On peut rappeler à cette occasion que la loi du 23 février 2005 portant reconnaissance de la Nation et contribution nationale en faveur des Français rapatriés fut une occasion manquée de reconnaître la dette de l’Etat envers les Harkis, les tirailleurs, les saphis, les zouaves, les assès algériens engagés aux côtés de la France…

Il faut savoir dire que le gouvernement français de l’époque n’a pas su protéger l’existence de ces combattants qui avaient fait le choix d’être à ses côtés.

Nous avons un devoir de mémoire, celui de ne jamais oublier que ces soldats ont courageusement combattu pour la France et que nous leur devons donc le respect. Nous reconnaissons leur sacrifice et nous saluons leur valeur. Nous devons le dire avec d’autant plus de force qu’on rend peu souvent hommage à leur bravoure, comme si les oublier pouvait effacer l’Histoire.

Les anciens combattants Harkis ont les mêmes droits que tous les anciens combattants et devraient pouvoir bénéficier des mêmes allocations et indemnités quelles qu’elles soient.

Par cette cérémonie, nous souhaitons sensibiliser l’ensemble de nos concitoyens à ces pages importantes de notre histoire, les plus glorieuses comme les plus sombres.
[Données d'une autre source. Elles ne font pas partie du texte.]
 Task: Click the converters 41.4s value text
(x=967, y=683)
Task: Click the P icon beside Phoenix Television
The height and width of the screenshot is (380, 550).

Connaître la vérité, 45 ans après le conflit, revisiter la guerre d’Algérie, l’enseigner dans nos écoles, c’est permettre à chacun de se réapproprier son passé, c’est répondre à cette exigence de justice et de vérité qui seule nous permet d’avancer et de construire une paix fraternelle et durable fondée sur des valeurs universellement reconnues.

En cette nouvelle journée d’hommage national, c’est avec émotion que nous réaffirmons solennellement la reconnaissance de la Patrie aux Harkis et à tous les autres membres des troupes supplétives.